Atividades
(a) Liste todas as pessoas citadas pelo nome no corpo do artigo sobre a crise da mídia, sem contar o autor.
(b) No artigo sobre a crise da mídia, reproduza palavra por palavra tudo desde "A crise da mídia pelo" até "postura militante, partidária.".
(c) Segundo o artigo sobre a crise da mídia, como Lula reagiu quando Otavinho Frias lhe perguntou como queria ser presidente sem saber falar inglês?

Trecho da página

__________________________________________________

A imprensa escrita brasileira caminha inexoravelmente para sua desaparição

A crise da mídia pelo seu desprestígio
Emir Sader

A mídia brasileira se refugia no fenômeno mundial de enfraquecimento dos jornais e revistas diante da internet para fugir da razão específica que fez com que a crise da mídia no Brasil tivesse sido mais rápida e acentuada: sua perda de prestígio, de credibilidade.

Até um certo momento, os jornais e algumas revistas abrigavam certo nível de informação com alguma objetividade, pontos de vista diferentes, tinham utilidade mesmo para quem não concordasse com a opinião dos seus proprietários. Estes a expressavam de forma concentrada nos seus editoriais e na escolha da maioria dos colaboradores, assim como nos temas abordados pelas publicações, mas sem um postura militante, partidária.

A partir do fracasso do governo de FHC e do sucesso do governo Lula, a mídia brasileira foi perdendo a compostura. Não conseguia entender o que acontecia no país.

A conversa com Lula na Folha, ainda na campanha eleitoral, foi simbólica: Otavinho Frias perguntou ao então candidato como ele queria ser presidente do Brasil, se não sabia falar inglês. Lula se levantou e foi embora. E passou a dizer que ia demonstrar que se podia governar o Brasil sem almoçar e jantar com os donos dos meios de comunicação. A conversa revelava também o preconceito e o clichê com que os meios de comunicação encaravam a ascensão de Lula à presidência. Não podiam tolerar que uma pessoa com todas as características que, segundo eles, seriam necessárias para governar o Brasil, como FHC, tinha fracassado, e Lula se atrevia a sucedê-lo e tentar dar certo.

O fracasso de FHC e o sucesso de Lula nunca desceu pela garganta dos donos da mídia. Auguravam um fracasso imediato de Lula – junto com a ultra esquerda – e, quando isso não se configurava, trataram de derrubá-lo, com as denúncias do "mensalão", com as quais pretendiam definir o caráter do governo Lula e derrubá-lo. Tudo o que se referia ao PT passou a ser coberto sob a rubrica do "mensalão".

__________________________________________________

Dados fornecidos
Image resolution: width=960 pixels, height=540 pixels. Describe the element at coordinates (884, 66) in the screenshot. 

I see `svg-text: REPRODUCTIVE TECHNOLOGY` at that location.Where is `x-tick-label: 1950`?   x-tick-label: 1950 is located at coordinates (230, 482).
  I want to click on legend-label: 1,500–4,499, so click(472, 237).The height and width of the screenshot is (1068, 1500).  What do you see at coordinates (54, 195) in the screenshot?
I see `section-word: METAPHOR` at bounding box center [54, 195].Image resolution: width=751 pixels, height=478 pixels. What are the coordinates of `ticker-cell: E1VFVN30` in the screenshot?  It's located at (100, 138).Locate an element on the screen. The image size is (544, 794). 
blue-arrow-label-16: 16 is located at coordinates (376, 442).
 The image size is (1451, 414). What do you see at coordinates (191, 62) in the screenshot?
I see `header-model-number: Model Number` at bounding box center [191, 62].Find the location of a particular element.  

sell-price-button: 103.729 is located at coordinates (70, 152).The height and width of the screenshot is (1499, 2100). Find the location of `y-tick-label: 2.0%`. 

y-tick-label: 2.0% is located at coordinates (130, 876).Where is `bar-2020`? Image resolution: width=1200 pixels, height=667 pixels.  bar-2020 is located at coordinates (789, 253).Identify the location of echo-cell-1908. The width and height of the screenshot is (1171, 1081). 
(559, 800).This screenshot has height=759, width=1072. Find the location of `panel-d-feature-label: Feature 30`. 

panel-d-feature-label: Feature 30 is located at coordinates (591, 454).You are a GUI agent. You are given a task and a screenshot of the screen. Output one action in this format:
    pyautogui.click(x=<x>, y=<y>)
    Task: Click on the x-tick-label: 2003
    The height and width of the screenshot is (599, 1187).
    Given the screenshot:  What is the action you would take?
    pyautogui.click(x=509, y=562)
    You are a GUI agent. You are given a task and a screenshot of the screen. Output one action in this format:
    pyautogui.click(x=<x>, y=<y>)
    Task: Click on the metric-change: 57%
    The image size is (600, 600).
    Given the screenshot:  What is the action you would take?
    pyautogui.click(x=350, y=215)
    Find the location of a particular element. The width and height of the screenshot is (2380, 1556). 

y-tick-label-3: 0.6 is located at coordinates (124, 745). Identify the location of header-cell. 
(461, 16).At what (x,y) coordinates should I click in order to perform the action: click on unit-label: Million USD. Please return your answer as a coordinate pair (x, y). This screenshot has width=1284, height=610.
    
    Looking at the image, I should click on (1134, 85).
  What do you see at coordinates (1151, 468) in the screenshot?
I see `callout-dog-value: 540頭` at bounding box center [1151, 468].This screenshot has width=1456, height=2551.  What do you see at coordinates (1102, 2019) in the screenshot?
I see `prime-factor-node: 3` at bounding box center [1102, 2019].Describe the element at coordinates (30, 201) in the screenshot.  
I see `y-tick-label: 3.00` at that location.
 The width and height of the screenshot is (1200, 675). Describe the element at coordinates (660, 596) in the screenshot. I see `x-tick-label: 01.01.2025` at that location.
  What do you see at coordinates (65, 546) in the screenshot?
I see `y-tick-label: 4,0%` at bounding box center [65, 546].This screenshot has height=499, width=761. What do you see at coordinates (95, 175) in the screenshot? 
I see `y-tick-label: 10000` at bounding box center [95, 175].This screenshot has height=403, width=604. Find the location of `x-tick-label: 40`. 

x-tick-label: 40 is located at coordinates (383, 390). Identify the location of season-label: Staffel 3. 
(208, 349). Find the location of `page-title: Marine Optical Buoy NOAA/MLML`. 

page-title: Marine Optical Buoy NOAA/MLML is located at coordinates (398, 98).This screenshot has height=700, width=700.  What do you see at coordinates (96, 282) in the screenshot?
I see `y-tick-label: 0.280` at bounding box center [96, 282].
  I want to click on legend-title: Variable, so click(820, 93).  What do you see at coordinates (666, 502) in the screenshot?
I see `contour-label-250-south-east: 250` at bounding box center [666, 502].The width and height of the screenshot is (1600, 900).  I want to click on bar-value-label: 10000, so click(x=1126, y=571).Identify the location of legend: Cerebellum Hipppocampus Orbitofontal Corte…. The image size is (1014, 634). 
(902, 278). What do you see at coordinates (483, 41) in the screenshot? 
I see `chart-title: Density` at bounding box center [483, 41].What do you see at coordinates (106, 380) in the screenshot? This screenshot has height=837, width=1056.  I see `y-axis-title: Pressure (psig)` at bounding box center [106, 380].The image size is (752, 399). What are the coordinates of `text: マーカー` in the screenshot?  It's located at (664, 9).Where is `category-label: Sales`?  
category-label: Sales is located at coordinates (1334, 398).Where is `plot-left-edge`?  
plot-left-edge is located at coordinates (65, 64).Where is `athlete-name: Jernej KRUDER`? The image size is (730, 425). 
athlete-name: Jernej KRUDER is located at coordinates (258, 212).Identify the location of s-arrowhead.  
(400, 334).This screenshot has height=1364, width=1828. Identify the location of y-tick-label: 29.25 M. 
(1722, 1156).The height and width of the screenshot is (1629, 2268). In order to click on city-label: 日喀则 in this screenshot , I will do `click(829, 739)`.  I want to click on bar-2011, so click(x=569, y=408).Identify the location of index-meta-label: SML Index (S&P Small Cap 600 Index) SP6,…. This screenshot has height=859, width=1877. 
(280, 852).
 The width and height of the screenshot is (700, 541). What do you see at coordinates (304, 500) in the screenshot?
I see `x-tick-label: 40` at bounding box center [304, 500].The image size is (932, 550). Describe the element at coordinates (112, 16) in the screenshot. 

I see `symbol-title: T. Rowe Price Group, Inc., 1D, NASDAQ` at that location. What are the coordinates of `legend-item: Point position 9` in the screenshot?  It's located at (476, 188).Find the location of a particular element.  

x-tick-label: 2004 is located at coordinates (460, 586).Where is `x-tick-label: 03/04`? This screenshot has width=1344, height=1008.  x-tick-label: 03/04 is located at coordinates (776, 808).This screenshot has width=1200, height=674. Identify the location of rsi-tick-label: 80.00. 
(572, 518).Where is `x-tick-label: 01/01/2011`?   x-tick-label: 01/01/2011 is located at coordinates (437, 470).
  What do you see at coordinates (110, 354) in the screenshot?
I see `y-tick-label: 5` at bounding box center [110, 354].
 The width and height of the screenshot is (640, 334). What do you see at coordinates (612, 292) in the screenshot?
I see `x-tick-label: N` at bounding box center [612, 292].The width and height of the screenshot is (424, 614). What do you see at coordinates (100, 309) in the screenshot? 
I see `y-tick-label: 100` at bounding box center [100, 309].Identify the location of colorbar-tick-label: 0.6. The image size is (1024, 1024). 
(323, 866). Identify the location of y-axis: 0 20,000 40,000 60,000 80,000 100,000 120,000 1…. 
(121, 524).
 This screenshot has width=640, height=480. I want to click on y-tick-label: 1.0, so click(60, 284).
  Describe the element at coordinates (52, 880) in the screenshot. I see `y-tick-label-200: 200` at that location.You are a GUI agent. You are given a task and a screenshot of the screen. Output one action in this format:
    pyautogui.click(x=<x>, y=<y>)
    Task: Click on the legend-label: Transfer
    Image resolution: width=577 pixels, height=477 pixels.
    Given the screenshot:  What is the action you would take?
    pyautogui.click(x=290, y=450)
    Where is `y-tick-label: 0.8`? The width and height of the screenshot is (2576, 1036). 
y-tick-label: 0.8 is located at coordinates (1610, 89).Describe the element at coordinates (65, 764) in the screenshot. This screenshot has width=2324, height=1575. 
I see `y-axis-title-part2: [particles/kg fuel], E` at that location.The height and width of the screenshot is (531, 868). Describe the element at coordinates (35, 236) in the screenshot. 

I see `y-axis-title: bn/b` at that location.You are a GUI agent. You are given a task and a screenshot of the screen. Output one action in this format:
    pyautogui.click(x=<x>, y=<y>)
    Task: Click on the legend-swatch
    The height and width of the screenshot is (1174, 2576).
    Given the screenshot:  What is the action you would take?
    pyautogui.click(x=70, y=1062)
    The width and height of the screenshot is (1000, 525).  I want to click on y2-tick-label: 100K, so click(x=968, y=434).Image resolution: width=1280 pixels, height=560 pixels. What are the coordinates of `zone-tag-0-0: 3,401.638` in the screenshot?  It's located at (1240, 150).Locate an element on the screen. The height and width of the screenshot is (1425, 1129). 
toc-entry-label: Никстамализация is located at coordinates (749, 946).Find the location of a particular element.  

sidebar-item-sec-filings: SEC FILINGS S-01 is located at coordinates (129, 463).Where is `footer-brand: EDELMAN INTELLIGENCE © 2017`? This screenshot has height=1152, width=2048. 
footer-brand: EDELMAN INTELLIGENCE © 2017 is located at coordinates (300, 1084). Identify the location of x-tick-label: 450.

__________________________________________________

Respostas a seguir
(a) FHC, Lula e Otavinho Frias.

(b)
A crise da mídia pelo seu desprestígio
Emir Sader

A mídia brasileira se refugia no fenômeno mundial de enfraquecimento dos jornais e revistas diante da internet para fugir da razão específica que fez com que a crise da mídia no Brasil tivesse sido mais rápida e acentuada: sua perda de prestígio, de credibilidade.

Até um certo momento, os jornais e algumas revistas abrigavam certo nível de informação com alguma objetividade, pontos de vista diferentes, tinham utilidade mesmo para quem não concordasse com a opinião dos seus proprietários. Estes a expressavam de forma concentrada nos seus editoriais e na escolha da maioria dos colaboradores, assim como nos temas abordados pelas publicações, mas sem um postura militante, partidária.

(c) Lula se levantou e foi embora.